### WHAT IS REQUIRED
Would you set down every line of the data below exactly as it reads?

### SOURCE RECORDS
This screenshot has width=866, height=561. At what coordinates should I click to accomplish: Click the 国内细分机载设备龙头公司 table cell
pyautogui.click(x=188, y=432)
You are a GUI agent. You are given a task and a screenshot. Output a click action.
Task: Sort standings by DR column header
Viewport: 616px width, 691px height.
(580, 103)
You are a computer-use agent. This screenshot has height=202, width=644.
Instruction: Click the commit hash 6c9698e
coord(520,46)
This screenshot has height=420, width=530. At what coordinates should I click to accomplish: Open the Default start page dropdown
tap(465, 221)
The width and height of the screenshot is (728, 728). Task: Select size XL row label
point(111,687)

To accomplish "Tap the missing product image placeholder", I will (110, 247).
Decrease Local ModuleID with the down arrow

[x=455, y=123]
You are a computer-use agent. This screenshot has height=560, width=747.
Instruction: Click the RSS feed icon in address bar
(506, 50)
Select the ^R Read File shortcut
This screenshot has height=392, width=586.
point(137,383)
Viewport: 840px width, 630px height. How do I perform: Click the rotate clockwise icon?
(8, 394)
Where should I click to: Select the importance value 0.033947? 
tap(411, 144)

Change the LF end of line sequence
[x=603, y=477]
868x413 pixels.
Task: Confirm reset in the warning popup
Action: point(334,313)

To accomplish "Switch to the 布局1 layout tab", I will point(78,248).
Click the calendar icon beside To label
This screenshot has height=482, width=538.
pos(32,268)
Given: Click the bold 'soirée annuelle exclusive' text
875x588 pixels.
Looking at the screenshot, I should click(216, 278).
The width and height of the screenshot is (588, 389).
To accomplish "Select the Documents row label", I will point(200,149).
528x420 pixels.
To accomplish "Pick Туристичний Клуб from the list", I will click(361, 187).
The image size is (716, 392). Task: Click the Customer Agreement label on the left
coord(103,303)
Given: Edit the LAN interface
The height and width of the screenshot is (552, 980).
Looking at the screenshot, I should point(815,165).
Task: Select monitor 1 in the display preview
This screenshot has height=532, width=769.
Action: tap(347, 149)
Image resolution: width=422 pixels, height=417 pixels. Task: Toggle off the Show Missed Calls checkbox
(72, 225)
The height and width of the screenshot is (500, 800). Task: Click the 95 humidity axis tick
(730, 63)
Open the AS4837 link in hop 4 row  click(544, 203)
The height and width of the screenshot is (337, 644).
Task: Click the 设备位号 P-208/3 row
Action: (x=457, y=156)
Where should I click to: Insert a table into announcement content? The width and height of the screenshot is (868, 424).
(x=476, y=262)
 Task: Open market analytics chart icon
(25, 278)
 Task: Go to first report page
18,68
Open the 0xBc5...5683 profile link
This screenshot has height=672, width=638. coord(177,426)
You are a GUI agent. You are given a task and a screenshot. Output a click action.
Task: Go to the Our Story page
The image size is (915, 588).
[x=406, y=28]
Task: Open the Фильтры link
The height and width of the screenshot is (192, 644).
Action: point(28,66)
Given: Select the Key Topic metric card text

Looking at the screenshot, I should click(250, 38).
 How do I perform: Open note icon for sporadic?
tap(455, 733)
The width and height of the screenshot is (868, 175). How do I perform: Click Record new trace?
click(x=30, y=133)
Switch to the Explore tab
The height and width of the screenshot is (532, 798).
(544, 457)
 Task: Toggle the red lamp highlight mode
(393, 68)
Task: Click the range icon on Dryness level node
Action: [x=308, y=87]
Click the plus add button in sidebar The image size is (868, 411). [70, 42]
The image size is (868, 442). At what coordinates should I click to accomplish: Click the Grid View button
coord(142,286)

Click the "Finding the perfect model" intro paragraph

### ANSWER TO THIS TASK
This screenshot has width=866, height=561. At what coordinates should I click to accomplish: Click the 国内细分机载设备龙头公司 table cell
pyautogui.click(x=188, y=432)
You are a GUI agent. You are given a task and a screenshot. Output a click action.
Task: Sort standings by DR column header
Viewport: 616px width, 691px height.
(580, 103)
You are a computer-use agent. This screenshot has height=202, width=644.
Instruction: Click the commit hash 6c9698e
coord(520,46)
This screenshot has height=420, width=530. At what coordinates should I click to accomplish: Open the Default start page dropdown
tap(465, 221)
The width and height of the screenshot is (728, 728). Task: Select size XL row label
point(111,687)

To accomplish "Tap the missing product image placeholder", I will (110, 247).
Decrease Local ModuleID with the down arrow

[x=455, y=123]
You are a computer-use agent. This screenshot has height=560, width=747.
Instruction: Click the RSS feed icon in address bar
(506, 50)
Select the ^R Read File shortcut
This screenshot has height=392, width=586.
point(137,383)
Viewport: 840px width, 630px height. How do I perform: Click the rotate clockwise icon?
(8, 394)
Where should I click to: Select the importance value 0.033947? 
tap(411, 144)

Change the LF end of line sequence
[x=603, y=477]
868x413 pixels.
Task: Confirm reset in the warning popup
Action: point(334,313)

To accomplish "Switch to the 布局1 layout tab", I will point(78,248).
Click the calendar icon beside To label
This screenshot has height=482, width=538.
pos(32,268)
Given: Click the bold 'soirée annuelle exclusive' text
875x588 pixels.
Looking at the screenshot, I should click(216, 278).
The width and height of the screenshot is (588, 389).
To accomplish "Select the Documents row label", I will point(200,149).
528x420 pixels.
To accomplish "Pick Туристичний Клуб from the list", I will click(361, 187).
The image size is (716, 392). Task: Click the Customer Agreement label on the left
coord(103,303)
Given: Edit the LAN interface
The height and width of the screenshot is (552, 980).
Looking at the screenshot, I should point(815,165).
Task: Select monitor 1 in the display preview
This screenshot has height=532, width=769.
Action: tap(347, 149)
Image resolution: width=422 pixels, height=417 pixels. Task: Toggle off the Show Missed Calls checkbox
(72, 225)
The height and width of the screenshot is (500, 800). Task: Click the 95 humidity axis tick
(730, 63)
Open the AS4837 link in hop 4 row  click(544, 203)
The height and width of the screenshot is (337, 644).
Task: Click the 设备位号 P-208/3 row
Action: (x=457, y=156)
Where should I click to: Insert a table into announcement content? The width and height of the screenshot is (868, 424).
(x=476, y=262)
 Task: Open market analytics chart icon
(25, 278)
 Task: Go to first report page
18,68
Open the 0xBc5...5683 profile link
This screenshot has height=672, width=638. coord(177,426)
You are a GUI agent. You are given a task and a screenshot. Output a click action.
Task: Go to the Our Story page
The image size is (915, 588).
[x=406, y=28]
Task: Open the Фильтры link
The height and width of the screenshot is (192, 644).
Action: point(28,66)
Given: Select the Key Topic metric card text

Looking at the screenshot, I should click(250, 38).
 How do I perform: Open note icon for sporadic?
tap(455, 733)
The width and height of the screenshot is (868, 175). How do I perform: Click Record new trace?
click(x=30, y=133)
Switch to the Explore tab
The height and width of the screenshot is (532, 798).
(544, 457)
 Task: Toggle the red lamp highlight mode
(393, 68)
Task: Click the range icon on Dryness level node
Action: [x=308, y=87]
Click the plus add button in sidebar The image size is (868, 411). [70, 42]
The image size is (868, 442). At what coordinates should I click to accomplish: Click the Grid View button
coord(142,286)

Click the "Finding the perfect model" intro paragraph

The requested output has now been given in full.